In an article written for the Italian paper La Repubblica, Joaquin Navarro-Valls, Pope John Paul's former spokesman, said that as Krakow Archbishop Karol Wojtyla the pope made sure never to ask for favors that would allow the Polish government to blackmail him.

Yet the pope also maintained a large margin of understanding and forgiveness for priests and bishops who were forced to cooperate with communist authorities in order to do their work, aware that they all lived in "a continual tension between heroism and compromise," Navarro-Valls wrote.

Not even Archbishop Wojtyla could avoid all contacts with the regime.

Navarro-Valls said the late pope once told him how he was sometimes summoned for questioning by police, who would ask him his views on political, social and other issues. The pope decided to answer these questions at length, explaining his personalistic conception of man, citing ancient and modern philosophers, warning of the dangers of solipsism in modern thought and expounding on the distinction between ethics and values.

At the end of these long monologues that they did not understand, the police would wave him out the door. Later, the pope told Navarro-Valls, he discovered that the police had written in his files: "He's not dangerous," and hoped one day he might be convinced to collaborate.

When he visited Poland last year, Pope Benedict XVI no doubt already knew that the secret police files would raise tough questions for the church.

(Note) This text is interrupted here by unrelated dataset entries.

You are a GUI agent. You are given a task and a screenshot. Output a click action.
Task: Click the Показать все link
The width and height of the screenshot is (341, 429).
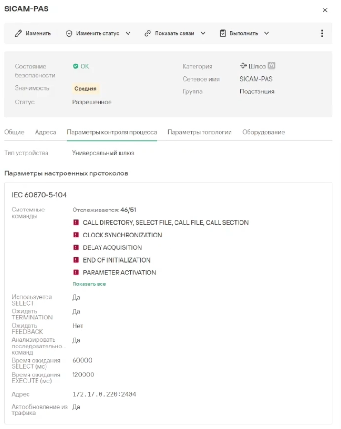point(89,284)

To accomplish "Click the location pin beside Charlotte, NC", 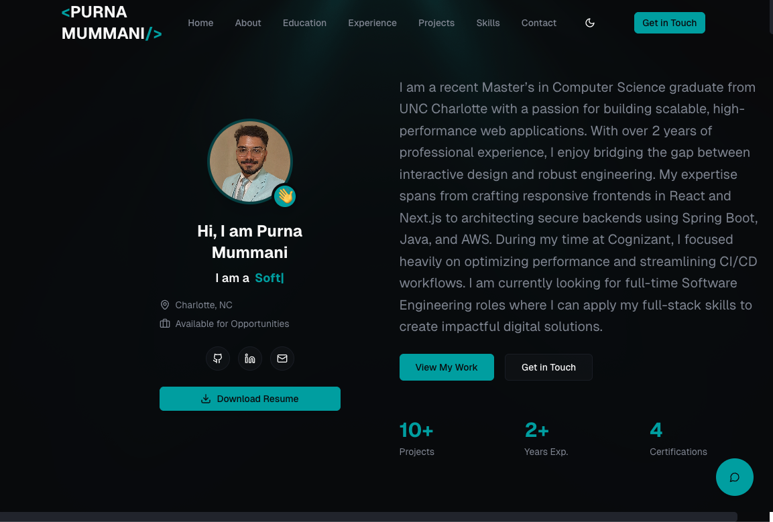I will pos(164,305).
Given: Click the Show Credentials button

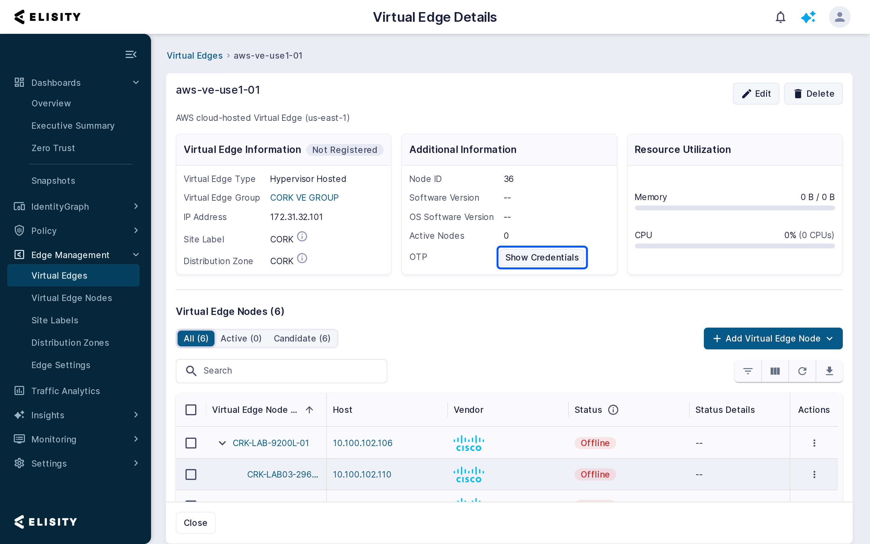Looking at the screenshot, I should click(542, 257).
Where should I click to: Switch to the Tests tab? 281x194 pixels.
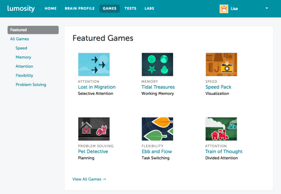pyautogui.click(x=131, y=8)
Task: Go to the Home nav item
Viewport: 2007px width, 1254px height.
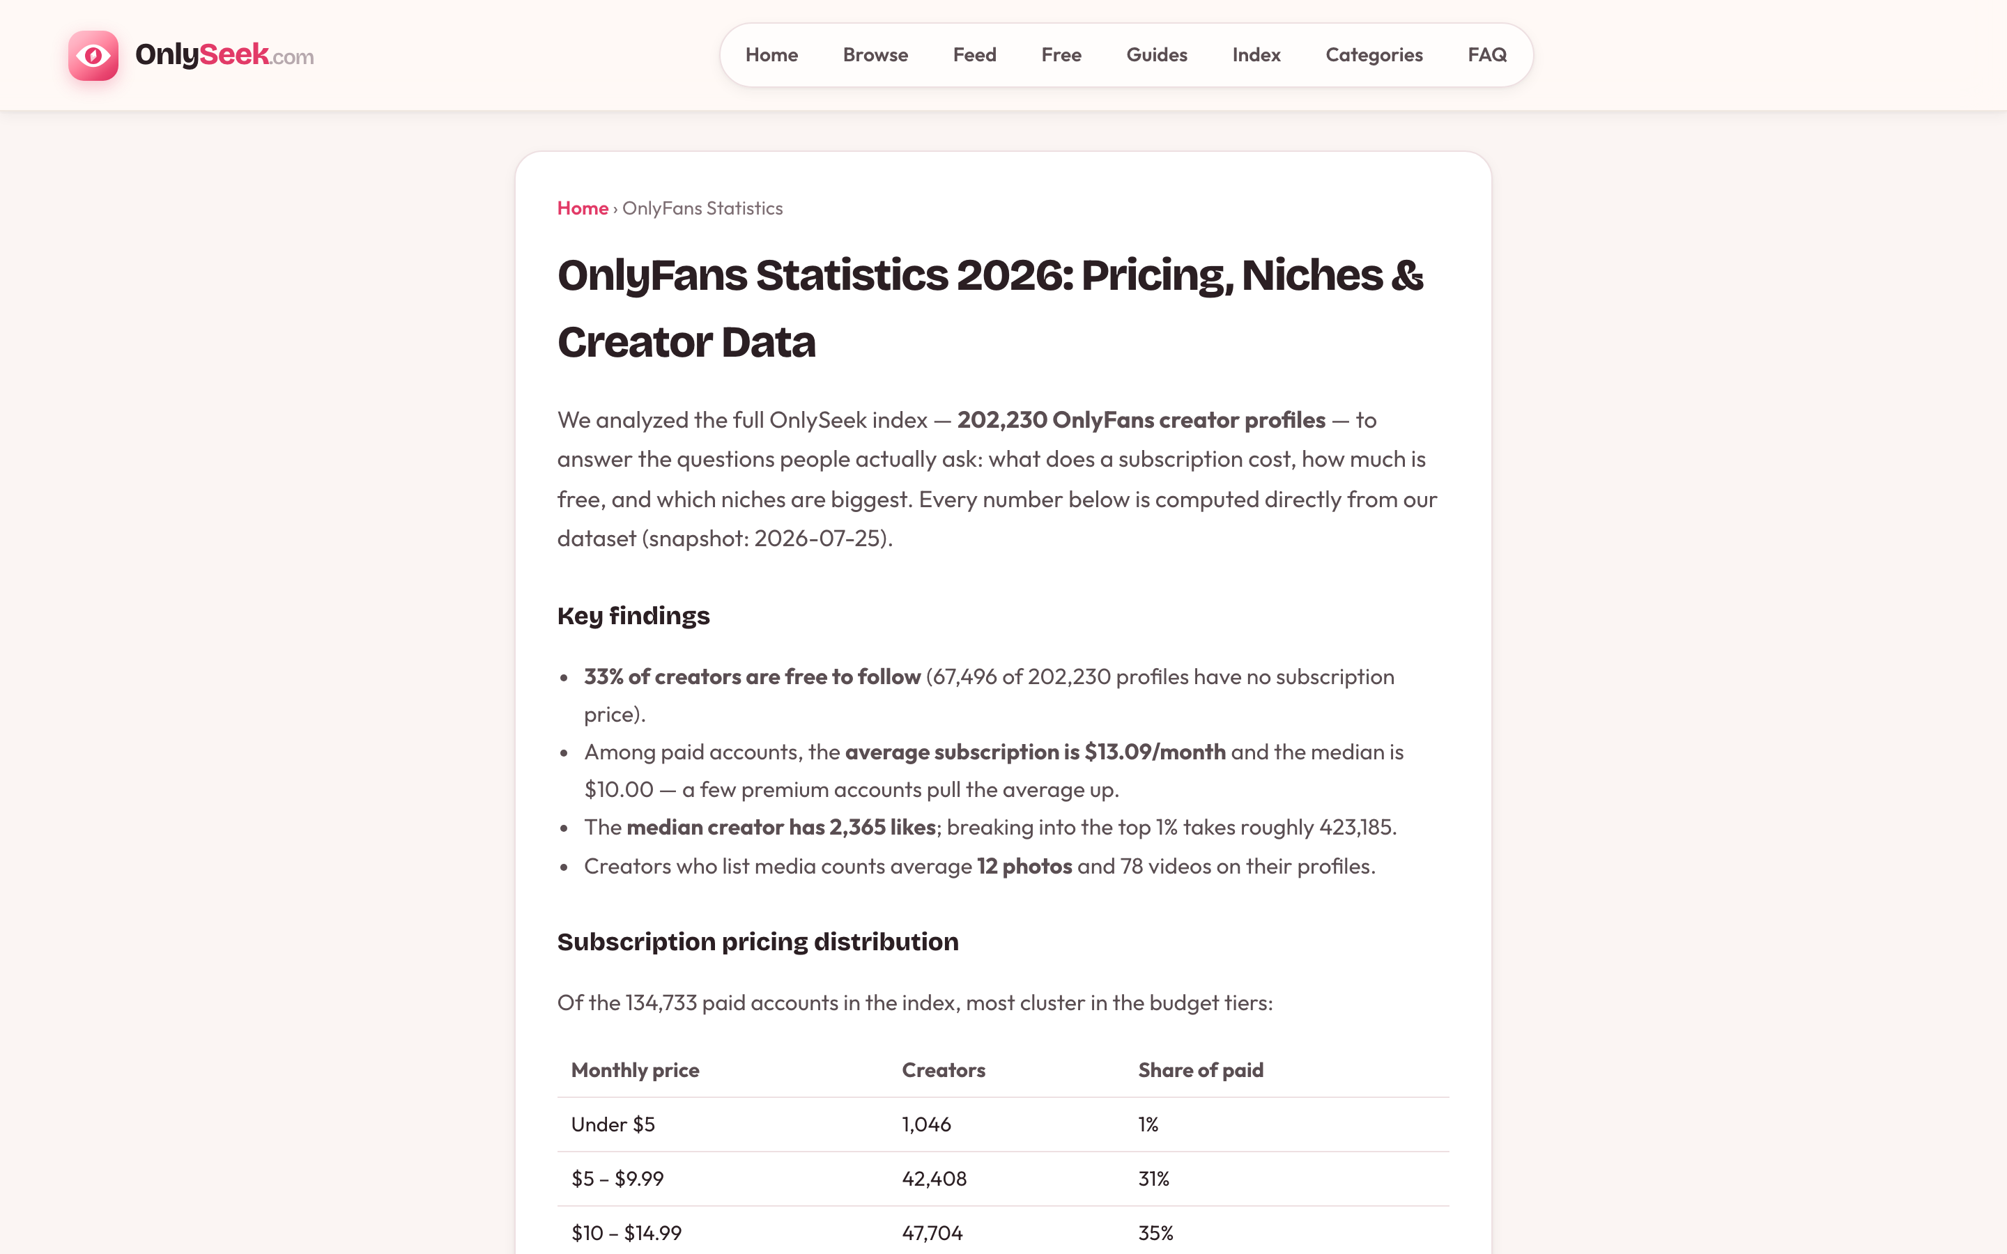Action: pyautogui.click(x=771, y=55)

He addressed the issue in a talk with clergy in the Warsaw cathedral -- the same cathedral where Archbishop Wielgus announced his resignation Jan. 7 -- saying it was important for the church to confess its sins openly.

"Yet we must guard against the arrogant claim of setting ourselves up to judge earlier generations, who lived in different times and different circumstances," the pope said.

"Humble sincerity is needed in order not to deny the sins of the past, and at the same time not to indulge in facile accusations in the absence of real evidence or without regard for the different preconceptions of the time," he said.

The pope went on to note that as the church asks pardon for wrongs of the past, it should also remember to praise the good that was accomplished.

In that sense, it's worth remembering that the vast majority of Polish priests and bishops did not collaborate with the communist regime, even though virtually all of them were approached. The National Remembrance Institute estimates that approximately 10 percent of clergy acted as informers under communist rule in Poland, which lasted from 1947 to 1989.

Seemingly lost in the Archbishop Wielgus affair is the fact that last August the Polish bishops issued a long and detailed document on priest-collaborators in the communist era, with guidelines to determine the moral gravity of different forms of collaboration.

It said priests who collaborated with the secret police should admit so publicly and meet with superiors to devise a way to "repair and expiate the public scandal." In some cases, it said, resignation from church office would probably be inevitable.

The process, it added, should lead to a spirit of forgiveness, not vengeance.

The jury is still out on why these recommendations were not applied to the Archbishop Wielgus case before it became a front-page scandal.